TASK STATEMENT =
Retype everything in the records below, from the line containing "Where should I" down to the end, word for word. Leave the pictures out of your answer.

RECORD SET =
- - - - - - -

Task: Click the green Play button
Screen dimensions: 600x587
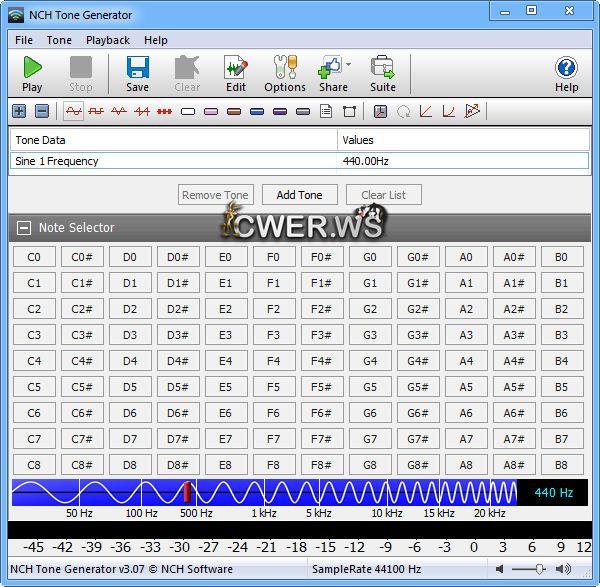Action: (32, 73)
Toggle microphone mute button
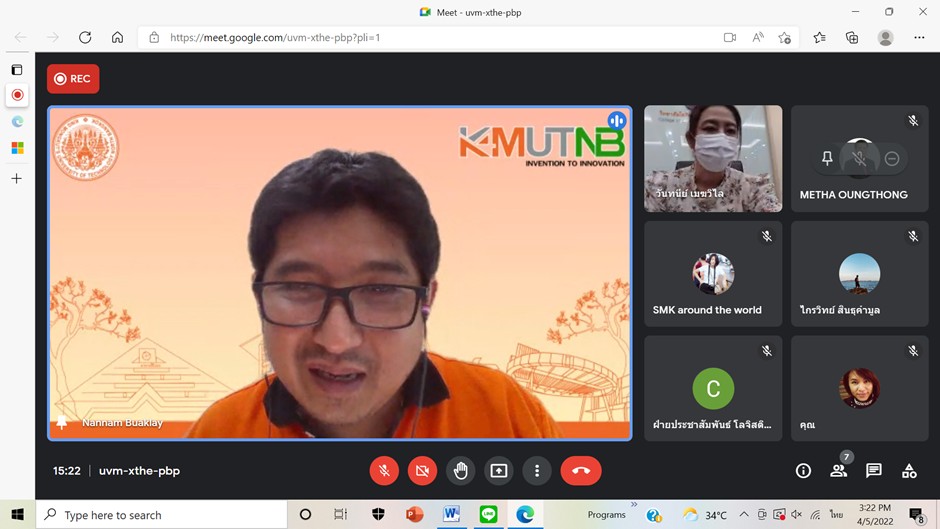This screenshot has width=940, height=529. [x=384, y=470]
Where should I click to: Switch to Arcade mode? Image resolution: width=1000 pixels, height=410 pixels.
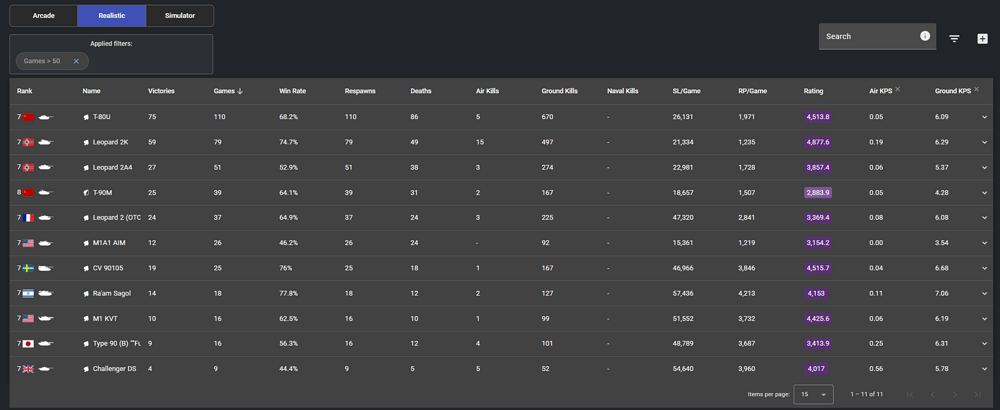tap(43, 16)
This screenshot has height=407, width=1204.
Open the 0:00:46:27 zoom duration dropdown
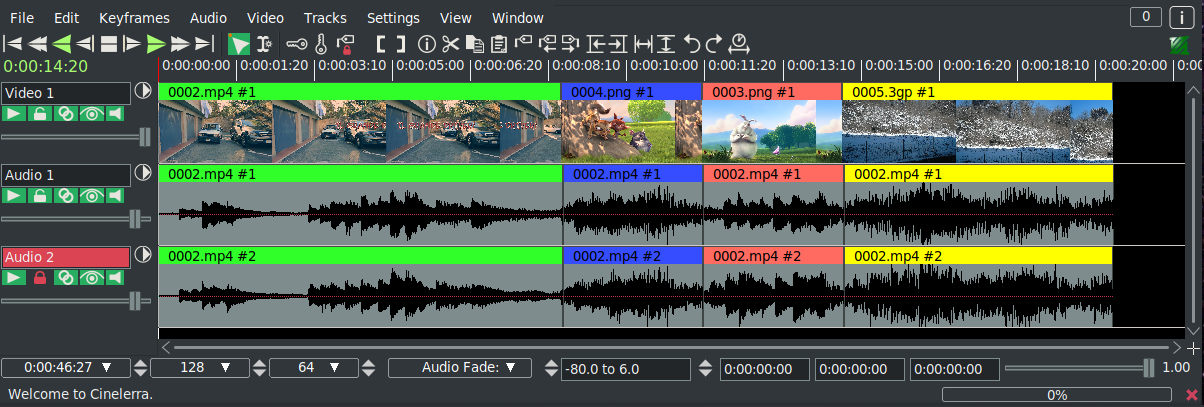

- - - - - - -

FINISHED EXERCISE =
Where should I click to: Switch to Arcade mode? Image resolution: width=1000 pixels, height=410 pixels.
tap(43, 16)
This screenshot has height=407, width=1204.
Open the 0:00:46:27 zoom duration dropdown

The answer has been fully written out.